Refresh tokens expire after 12 hours using Microsoft Entra External ID native authentication with OTP

Question

Issue

We chose Microsoft Entra External ID for authenticating external consumers using CIAM

We're using these Android & iOS clients to signup and signin users with OTP authentication

ms-identity-ciam-native-auth-android-sample ms-identity-ciam-native-auth-ios-sample

In the backend we carefully followed the instructions to set up everything needed for the Native Authentication + OTP (one time passcode) user flow documented here.

We've run into an issue with the refresh tokens that we receive when using Native Authentication

Our expectation is that our refresh tokens should be valid for 90 days because we're not using a single page app (SPA)

The default lifetime for the refresh tokens is 24 hours for single page apps and 90 days for all other scenarios.

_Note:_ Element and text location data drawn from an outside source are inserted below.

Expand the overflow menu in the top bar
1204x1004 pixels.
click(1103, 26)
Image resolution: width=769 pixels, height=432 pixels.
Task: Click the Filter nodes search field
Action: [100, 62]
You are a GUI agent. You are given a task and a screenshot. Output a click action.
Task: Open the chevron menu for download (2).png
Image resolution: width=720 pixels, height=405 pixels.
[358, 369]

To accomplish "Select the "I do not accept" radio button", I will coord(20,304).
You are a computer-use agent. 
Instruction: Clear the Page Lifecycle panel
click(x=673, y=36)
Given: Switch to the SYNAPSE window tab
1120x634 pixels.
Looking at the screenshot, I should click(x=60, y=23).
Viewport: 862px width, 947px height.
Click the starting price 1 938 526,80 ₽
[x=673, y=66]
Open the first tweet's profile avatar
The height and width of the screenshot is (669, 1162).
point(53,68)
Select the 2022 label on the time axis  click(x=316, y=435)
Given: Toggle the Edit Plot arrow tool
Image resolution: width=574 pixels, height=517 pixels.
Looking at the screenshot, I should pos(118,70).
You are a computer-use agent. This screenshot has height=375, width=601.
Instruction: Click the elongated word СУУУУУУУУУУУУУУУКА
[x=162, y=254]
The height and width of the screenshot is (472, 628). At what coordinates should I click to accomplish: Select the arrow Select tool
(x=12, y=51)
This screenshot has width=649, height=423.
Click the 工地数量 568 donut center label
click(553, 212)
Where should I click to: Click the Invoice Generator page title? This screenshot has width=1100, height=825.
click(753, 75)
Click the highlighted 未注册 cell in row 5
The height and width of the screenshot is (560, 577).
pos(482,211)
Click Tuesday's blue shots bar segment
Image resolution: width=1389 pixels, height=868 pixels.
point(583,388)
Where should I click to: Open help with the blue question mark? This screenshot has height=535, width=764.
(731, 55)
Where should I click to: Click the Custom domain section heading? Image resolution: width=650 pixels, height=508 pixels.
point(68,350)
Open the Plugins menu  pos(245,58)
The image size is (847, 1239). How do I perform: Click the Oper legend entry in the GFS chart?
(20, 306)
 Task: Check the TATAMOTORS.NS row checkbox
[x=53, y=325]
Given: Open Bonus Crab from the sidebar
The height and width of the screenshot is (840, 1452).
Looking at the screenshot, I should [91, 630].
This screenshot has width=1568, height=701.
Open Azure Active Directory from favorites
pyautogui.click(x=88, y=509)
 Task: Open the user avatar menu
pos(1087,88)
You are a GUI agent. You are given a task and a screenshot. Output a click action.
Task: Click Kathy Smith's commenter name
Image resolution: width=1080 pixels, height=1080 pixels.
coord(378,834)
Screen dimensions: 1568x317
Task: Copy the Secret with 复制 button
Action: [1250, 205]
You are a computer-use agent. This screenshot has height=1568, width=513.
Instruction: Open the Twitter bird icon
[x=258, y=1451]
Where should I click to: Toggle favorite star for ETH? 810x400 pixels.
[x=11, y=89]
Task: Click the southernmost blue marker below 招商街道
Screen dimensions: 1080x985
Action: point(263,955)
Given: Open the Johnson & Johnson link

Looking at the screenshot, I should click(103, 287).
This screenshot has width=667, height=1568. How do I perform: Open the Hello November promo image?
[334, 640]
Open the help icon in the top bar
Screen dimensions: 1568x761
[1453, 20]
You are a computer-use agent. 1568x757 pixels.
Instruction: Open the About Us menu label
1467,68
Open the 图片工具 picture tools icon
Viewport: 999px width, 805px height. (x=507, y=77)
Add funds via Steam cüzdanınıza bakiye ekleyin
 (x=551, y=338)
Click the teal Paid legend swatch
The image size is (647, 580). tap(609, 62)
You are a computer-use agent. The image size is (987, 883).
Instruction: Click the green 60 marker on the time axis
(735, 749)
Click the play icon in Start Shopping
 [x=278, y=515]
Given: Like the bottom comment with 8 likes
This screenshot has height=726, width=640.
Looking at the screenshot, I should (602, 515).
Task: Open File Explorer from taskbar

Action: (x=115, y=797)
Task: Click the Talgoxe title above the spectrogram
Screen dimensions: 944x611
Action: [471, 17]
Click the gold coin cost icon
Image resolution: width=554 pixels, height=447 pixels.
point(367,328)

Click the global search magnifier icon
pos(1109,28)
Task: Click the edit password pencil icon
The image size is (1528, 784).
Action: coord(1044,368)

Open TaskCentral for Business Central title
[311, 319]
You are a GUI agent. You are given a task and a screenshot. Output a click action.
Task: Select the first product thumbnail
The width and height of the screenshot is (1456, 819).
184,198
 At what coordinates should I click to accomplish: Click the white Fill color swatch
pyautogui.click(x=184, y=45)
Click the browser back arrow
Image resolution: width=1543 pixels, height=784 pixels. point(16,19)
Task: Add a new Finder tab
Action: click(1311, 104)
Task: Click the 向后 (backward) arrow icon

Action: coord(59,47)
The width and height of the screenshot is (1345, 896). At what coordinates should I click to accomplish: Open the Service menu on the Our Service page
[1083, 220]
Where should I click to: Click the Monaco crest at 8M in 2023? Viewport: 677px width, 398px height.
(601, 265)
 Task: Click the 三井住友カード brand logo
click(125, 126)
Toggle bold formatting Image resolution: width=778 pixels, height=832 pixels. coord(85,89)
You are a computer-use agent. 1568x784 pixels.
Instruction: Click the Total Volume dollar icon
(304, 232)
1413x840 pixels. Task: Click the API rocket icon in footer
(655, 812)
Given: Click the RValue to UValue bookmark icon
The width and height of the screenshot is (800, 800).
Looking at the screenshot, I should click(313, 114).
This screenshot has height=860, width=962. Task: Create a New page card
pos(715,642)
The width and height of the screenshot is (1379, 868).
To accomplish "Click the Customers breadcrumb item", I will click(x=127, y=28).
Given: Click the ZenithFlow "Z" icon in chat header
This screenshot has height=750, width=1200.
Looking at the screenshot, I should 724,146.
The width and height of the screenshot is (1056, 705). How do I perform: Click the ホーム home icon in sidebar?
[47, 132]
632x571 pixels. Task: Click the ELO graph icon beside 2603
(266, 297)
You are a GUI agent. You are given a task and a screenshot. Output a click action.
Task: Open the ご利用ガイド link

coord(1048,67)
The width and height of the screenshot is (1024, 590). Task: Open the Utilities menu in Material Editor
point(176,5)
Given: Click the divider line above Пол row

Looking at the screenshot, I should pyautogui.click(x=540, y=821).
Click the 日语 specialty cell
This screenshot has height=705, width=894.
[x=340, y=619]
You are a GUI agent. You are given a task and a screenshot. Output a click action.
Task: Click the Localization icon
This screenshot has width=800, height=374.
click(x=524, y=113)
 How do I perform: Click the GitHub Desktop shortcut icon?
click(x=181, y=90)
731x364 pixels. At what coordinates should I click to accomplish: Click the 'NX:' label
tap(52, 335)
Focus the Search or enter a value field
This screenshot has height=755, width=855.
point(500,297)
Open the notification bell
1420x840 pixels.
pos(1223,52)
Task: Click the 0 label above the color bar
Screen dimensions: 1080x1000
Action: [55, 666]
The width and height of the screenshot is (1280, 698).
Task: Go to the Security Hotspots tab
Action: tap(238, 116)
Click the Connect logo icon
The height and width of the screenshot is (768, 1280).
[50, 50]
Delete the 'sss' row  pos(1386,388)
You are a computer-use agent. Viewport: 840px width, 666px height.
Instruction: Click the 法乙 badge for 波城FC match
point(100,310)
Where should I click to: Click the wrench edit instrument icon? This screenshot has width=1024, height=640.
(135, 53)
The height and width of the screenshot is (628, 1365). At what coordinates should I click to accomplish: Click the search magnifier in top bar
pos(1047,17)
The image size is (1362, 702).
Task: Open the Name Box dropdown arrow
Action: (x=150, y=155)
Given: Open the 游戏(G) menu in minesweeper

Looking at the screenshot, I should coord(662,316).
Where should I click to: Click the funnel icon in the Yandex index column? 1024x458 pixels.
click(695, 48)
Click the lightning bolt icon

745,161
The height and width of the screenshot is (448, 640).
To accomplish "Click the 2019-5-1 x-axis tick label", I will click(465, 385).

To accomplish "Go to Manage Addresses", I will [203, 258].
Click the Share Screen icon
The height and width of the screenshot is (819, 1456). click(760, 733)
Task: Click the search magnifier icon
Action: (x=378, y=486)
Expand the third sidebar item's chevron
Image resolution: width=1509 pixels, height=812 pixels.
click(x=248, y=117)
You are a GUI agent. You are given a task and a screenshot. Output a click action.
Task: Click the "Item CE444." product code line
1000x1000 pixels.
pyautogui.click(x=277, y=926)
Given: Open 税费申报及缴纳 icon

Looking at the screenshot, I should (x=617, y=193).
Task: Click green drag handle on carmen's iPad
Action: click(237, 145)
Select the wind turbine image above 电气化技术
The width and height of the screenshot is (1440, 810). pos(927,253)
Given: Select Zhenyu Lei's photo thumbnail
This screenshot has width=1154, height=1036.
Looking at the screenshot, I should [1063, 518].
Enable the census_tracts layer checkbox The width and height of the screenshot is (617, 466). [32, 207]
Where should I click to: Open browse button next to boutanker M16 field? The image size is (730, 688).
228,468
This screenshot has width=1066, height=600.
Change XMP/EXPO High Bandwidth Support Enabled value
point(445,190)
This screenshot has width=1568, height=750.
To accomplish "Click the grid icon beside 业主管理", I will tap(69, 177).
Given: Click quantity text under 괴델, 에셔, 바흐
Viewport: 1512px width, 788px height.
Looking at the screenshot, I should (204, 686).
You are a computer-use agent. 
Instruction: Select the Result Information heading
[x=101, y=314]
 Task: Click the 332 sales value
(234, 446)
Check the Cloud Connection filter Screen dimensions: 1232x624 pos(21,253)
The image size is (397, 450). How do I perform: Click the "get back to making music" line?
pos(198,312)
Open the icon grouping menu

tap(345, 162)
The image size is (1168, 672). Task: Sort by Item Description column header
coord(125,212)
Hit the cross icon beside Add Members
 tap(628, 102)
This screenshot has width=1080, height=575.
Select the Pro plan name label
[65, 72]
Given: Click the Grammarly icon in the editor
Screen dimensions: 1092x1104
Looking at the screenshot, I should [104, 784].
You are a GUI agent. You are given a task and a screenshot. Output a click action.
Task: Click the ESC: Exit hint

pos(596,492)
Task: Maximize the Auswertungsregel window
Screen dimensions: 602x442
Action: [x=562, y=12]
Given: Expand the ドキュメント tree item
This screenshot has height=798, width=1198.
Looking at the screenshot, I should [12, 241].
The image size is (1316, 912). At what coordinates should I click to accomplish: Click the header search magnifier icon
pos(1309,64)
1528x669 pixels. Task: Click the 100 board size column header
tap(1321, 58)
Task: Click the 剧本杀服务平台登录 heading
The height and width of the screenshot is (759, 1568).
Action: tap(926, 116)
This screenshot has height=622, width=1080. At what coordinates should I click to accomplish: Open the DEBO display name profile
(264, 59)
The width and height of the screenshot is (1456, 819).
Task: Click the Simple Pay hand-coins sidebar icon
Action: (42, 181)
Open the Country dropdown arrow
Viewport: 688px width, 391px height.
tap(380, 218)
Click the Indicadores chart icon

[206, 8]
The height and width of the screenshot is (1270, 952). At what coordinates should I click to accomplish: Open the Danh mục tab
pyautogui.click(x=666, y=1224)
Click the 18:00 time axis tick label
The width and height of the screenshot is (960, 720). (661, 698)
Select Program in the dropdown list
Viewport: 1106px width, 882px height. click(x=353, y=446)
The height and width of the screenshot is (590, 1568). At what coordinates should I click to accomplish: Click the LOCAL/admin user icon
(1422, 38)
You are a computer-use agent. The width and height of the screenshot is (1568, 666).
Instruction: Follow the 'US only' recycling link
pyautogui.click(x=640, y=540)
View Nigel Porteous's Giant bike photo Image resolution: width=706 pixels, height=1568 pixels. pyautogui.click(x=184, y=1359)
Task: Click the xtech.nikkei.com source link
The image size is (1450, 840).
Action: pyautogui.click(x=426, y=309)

However our refresh tokens expire after 12 hours, which leads to a bad UX in our app due to forced repeated logins

AADSTS700082: The refresh token has expired due to inactivity. The token was issued on 2024-09-25T13:42:23.0482303Z and was inactive for 12:00:00.

Troubleshooting

We've tried to follow the recommended paths, but we got stuck pursuing each option:

• We can't configure the Token Lifetime Policies for Refresh Tokens and Session Tokens because as of January 30, 2021 these policies are not honored. This is reflected in the Graph API where any attempts to set refresh token related values with endpoint /policies/tokenLifetimePolicies result in the error:

{
    "error": {
        "code": "Request_BadRequest",
        "message": "Configure Token Lifetime for RT/ST (Refresh/Session Token) is retired and all policies will not be honored anymore Refer  https://go.microsoft.com/fwlink/?linkid=2153669 for more information",
        "details": [
            {
                "code": "UnsupportedPolicyProperty",
                "message": "Configure Token Lifetime for RT/ST (Refresh/Session Token) is retired and all policies will not be honored anymore Refer  https://go.microsoft.com/fwlink/?linkid=2153669 for more information",
                "target": "PolicyDetail"
            }
        ],
        "innerError": {
            "date": "2024-10-03T08:41:07",
            "request-id": "<uuid>",
            "client-request-id": "<uuid>"
        }
    }
}

• We can't configure Configure adaptive session lifetime policies or Sign-In Frequency Control because Session Controls are disabled in Entra External ID (Session control button is disabled with status: 'Not Available' )

Answer 1

Thank you for your feedback. We've confirmed this behavior of a 12h Refresh Token is impacting Microsoft Entra External ID, and it is specific to the Email OTP flow. It was caused by a change to Entra made for security. One workaround until it is addressed is to use a username/password flow.

Before relaxing the Refresh Token lifetime back to 90 days, the team currently has prioritized fixing Conditional Access for Session Controls in the Email OTP scenario. We are interested in your feedback, does your Email OTP scenario require Conditional Access policy such as MFA?